Boxers’ Trail // This nearly four-mile trail in the Strawberry Mansion area of East Fairmount Park gives you a Schuylkill-side hike without the Schuylkill River Trail’s many cyclists and doublewide strollers. Plus, secluded wooded portions are guaranteed to trick you into thinking you’ve teleported straight out of the city.
Wawa Preserve // You’ll see everything from red foxes to box turtles to brown bats on a hike through this sprawling 98-acre preserve, the former grazing grounds for Wawa Dairy cows. But the real beauty of this woodland- and meadow-filled Media destination is that not many people know it’s open to the public.
Bridlewild Trails // This suburban gem, a network of little-known hilly trails in Gladwyne, mimics the feel of the Wissahickon. We’re talking skinny dirt trails (the kind you can appreciate when you don’t have to constantly shimmy to the edge to make room for large groups), streams, and the occasional passing dog-walker.
Mount Joy // When hunting for a hilly hike at Valley Forge, many people (surprisingly) choose Mount Misery over Mount Joy.

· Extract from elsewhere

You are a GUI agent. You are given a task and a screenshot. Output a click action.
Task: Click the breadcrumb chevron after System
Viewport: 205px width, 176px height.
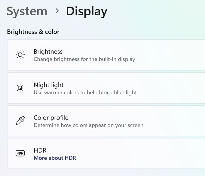click(x=57, y=11)
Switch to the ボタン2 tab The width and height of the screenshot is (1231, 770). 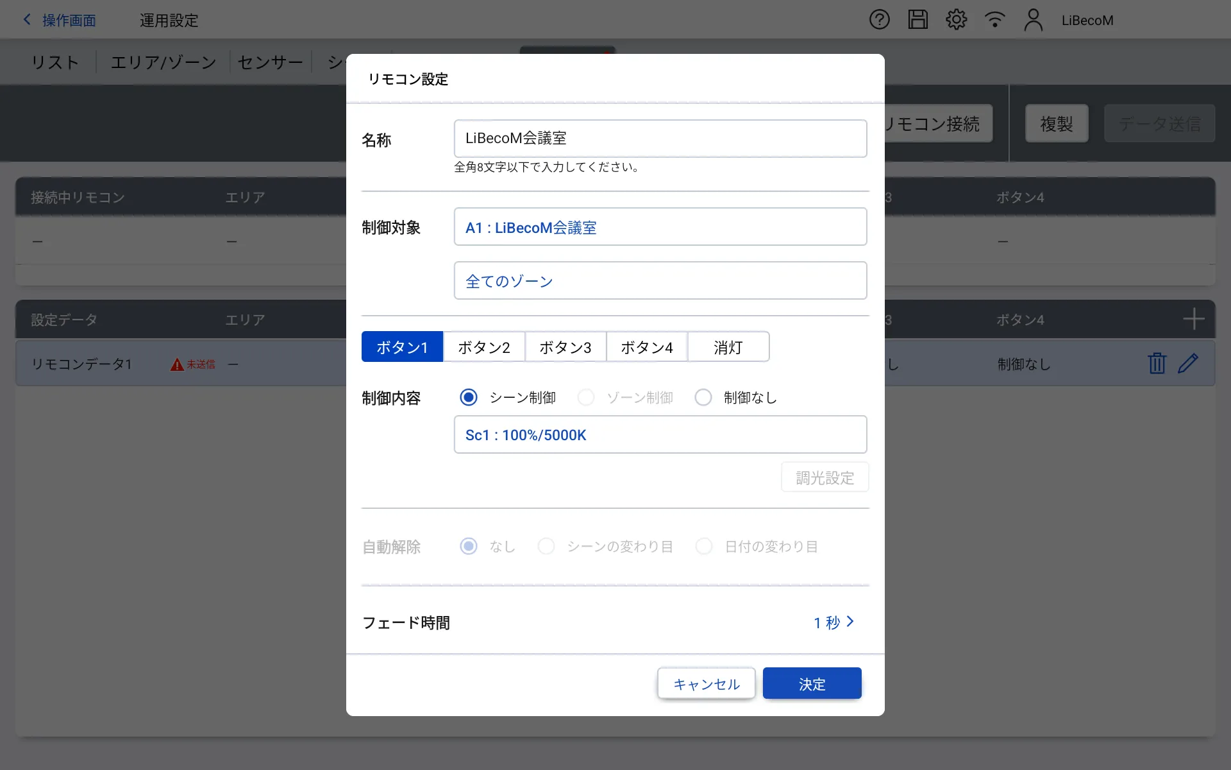click(x=483, y=347)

Their loss, though: Mount Joy boasts the same calf-burning terrain and great views as its counterpart, but with fewer trail-trekkers sharing the road. Win-win, right?
Belmont Plateau Trails // Be prepared to get dizzy. This underappreciated web of narrow trails, accessible from Belmont Plateau, is squeezed into a tiny pocket of Fairmount Park. This makes for a winding hiking ground with very few straightaways and plenty of hidden nooks and crannies to explore.
This article first appeared in the October issue of Philadelphia magazine.